» TASK
Print out the data exactly, keeping every image out of it.

» EXERCISE INPUTS
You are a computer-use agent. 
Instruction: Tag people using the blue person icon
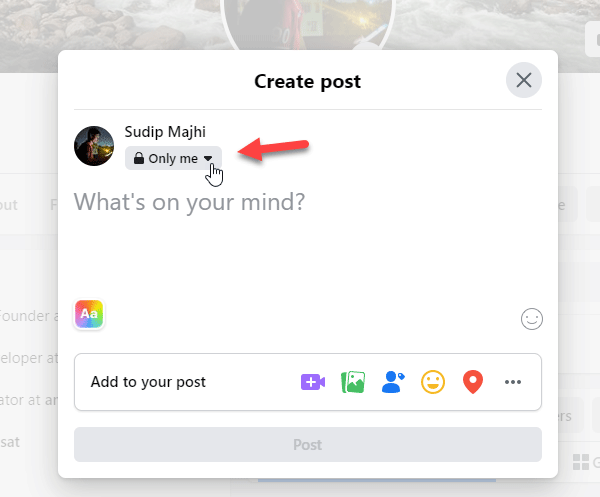[393, 382]
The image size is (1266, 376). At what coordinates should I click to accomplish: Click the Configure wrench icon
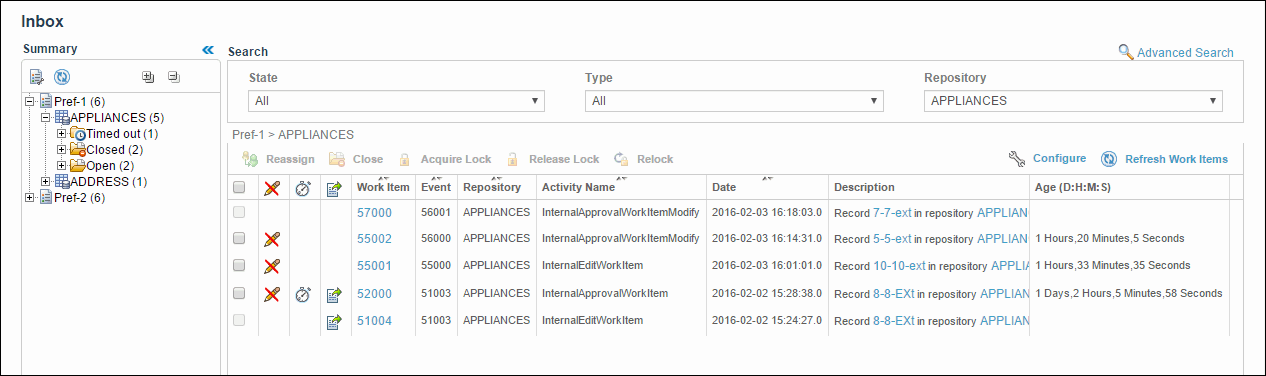[1017, 159]
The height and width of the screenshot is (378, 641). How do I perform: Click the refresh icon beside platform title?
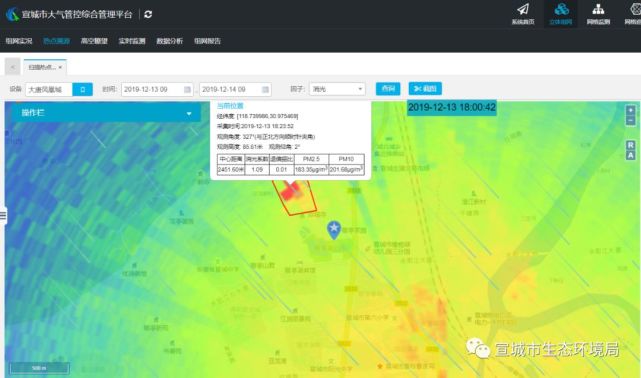tap(148, 15)
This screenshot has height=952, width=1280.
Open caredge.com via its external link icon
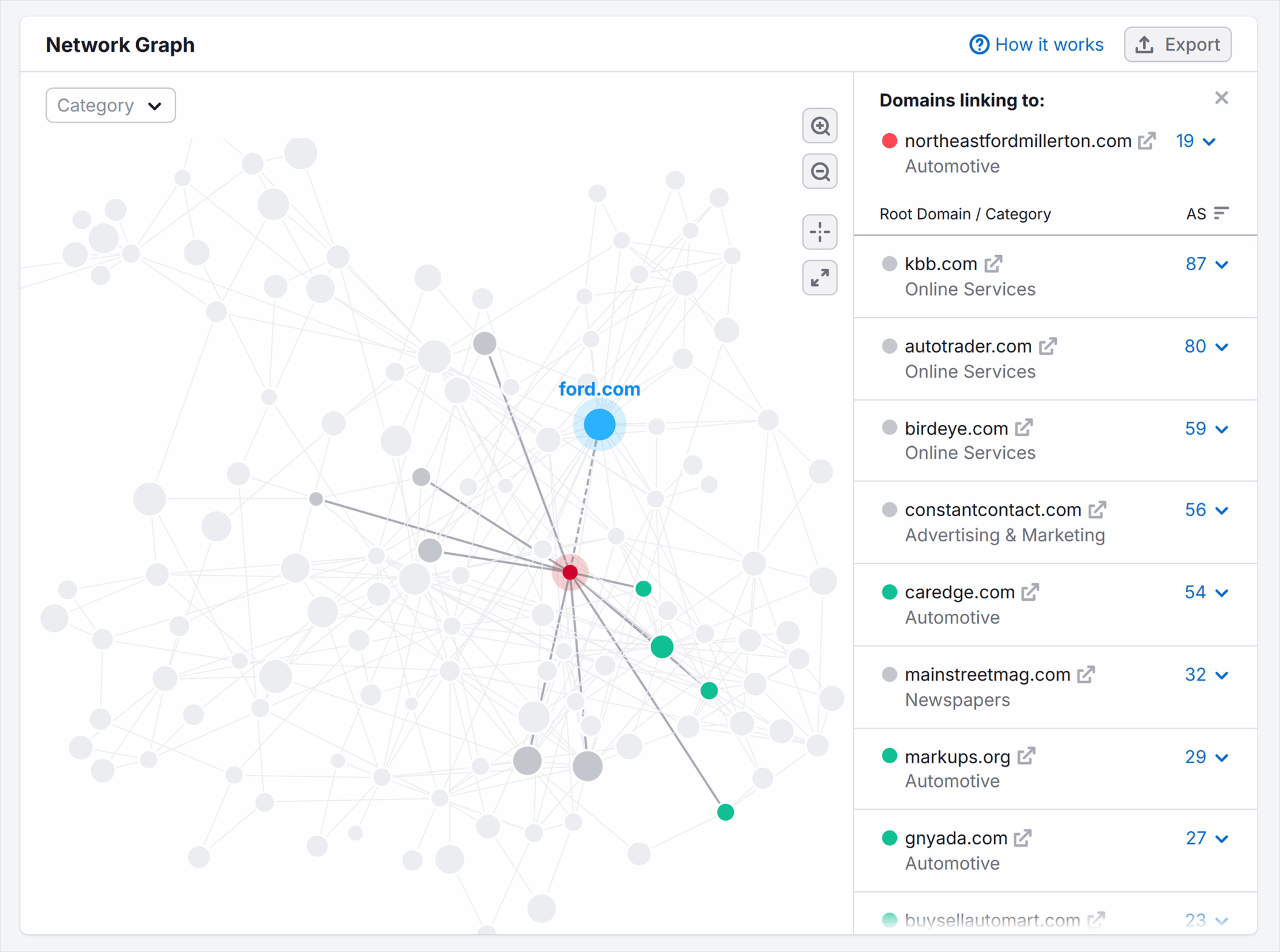[1029, 592]
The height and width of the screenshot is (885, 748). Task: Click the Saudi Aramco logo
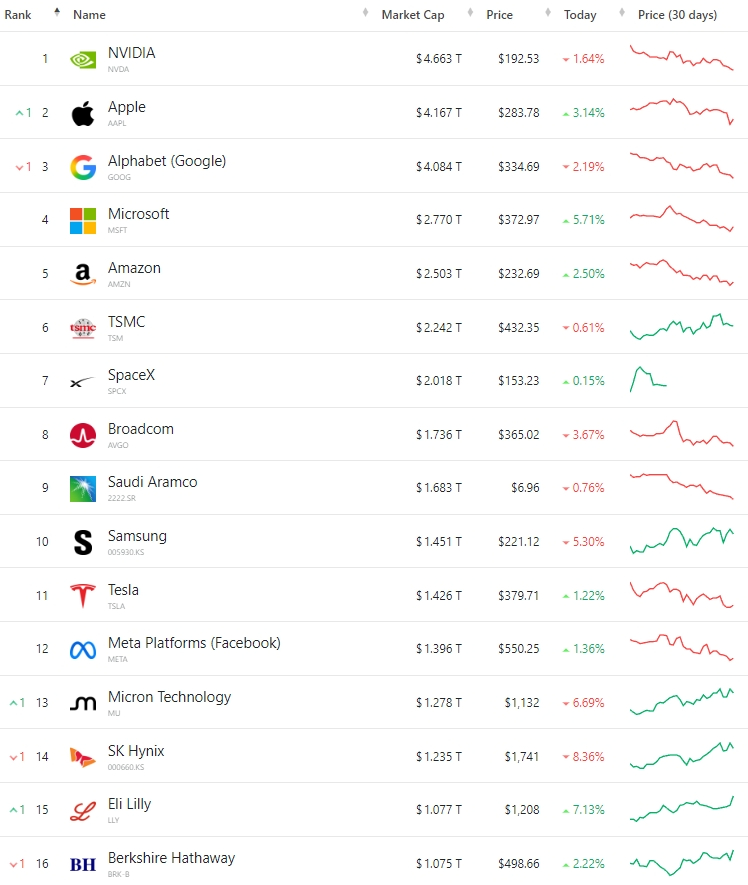83,489
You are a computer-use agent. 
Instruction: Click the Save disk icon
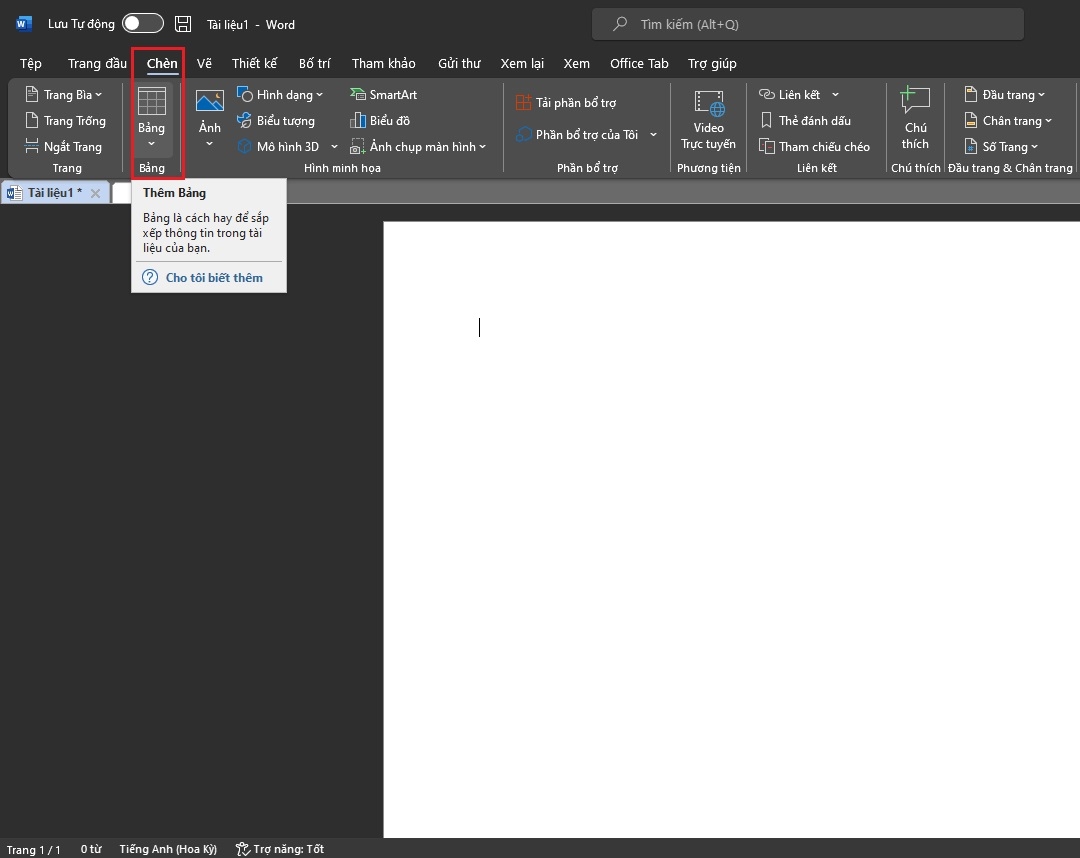click(x=183, y=24)
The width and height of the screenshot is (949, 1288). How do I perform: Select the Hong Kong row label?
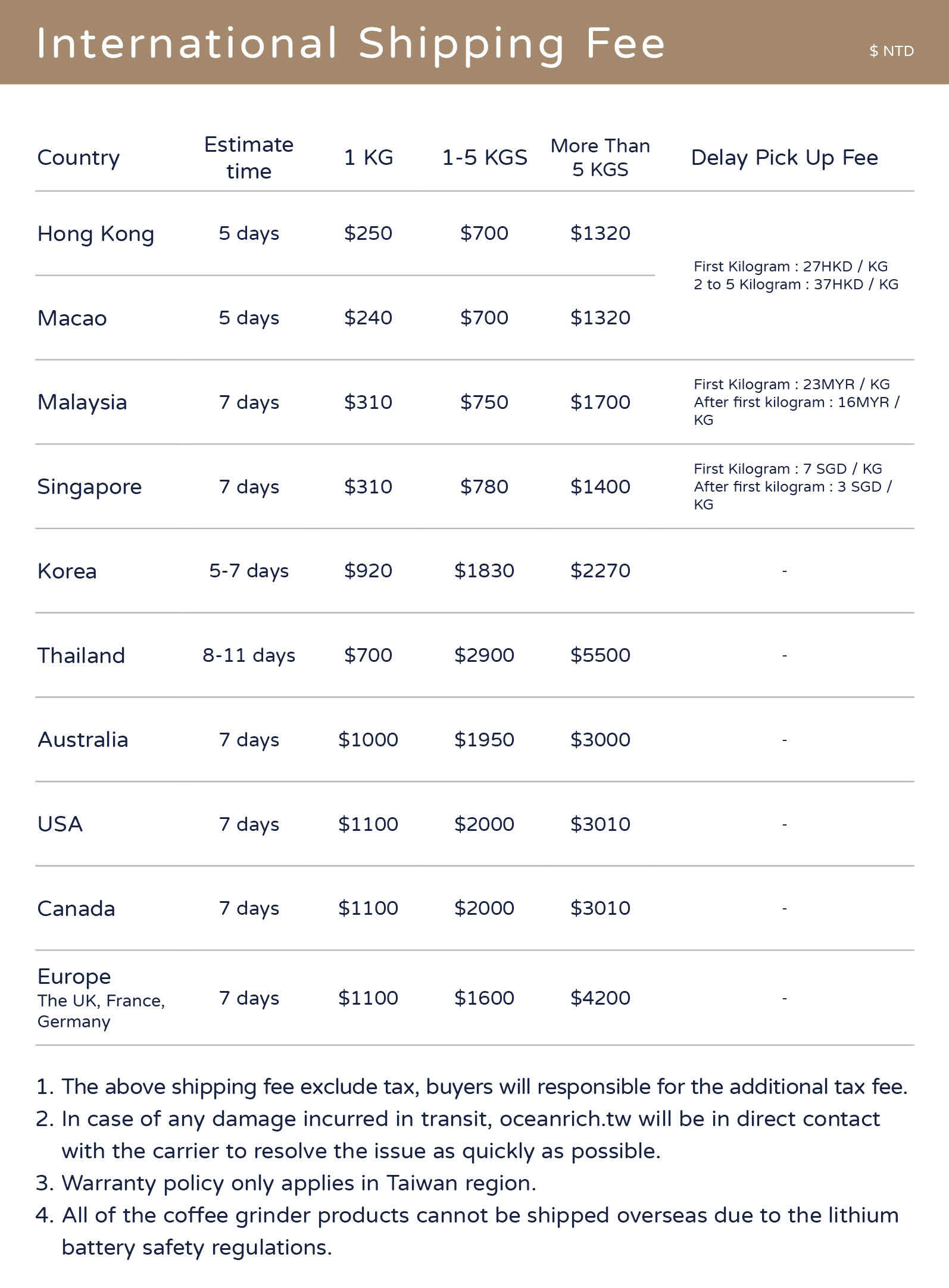pyautogui.click(x=95, y=234)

» RESPONSE FOR THIS EXERCISE
You are a computer-use agent. 
Instruction: Tag people using the blue person icon
[393, 382]
The image size is (1266, 376). At what coordinates should I click to accomplish: Click the Configure wrench icon
[1017, 159]
The height and width of the screenshot is (378, 641). How do I perform: Click the refresh icon beside platform title?
tap(148, 15)
This screenshot has height=952, width=1280.
Open caredge.com via its external link icon
[1029, 592]
The height and width of the screenshot is (885, 748). Task: Click the Saudi Aramco logo
83,489
You are a computer-use agent. 
Instruction: Click the Save disk icon
click(x=183, y=24)
The width and height of the screenshot is (949, 1288). How do I perform: Select the Hong Kong row label?
pyautogui.click(x=95, y=234)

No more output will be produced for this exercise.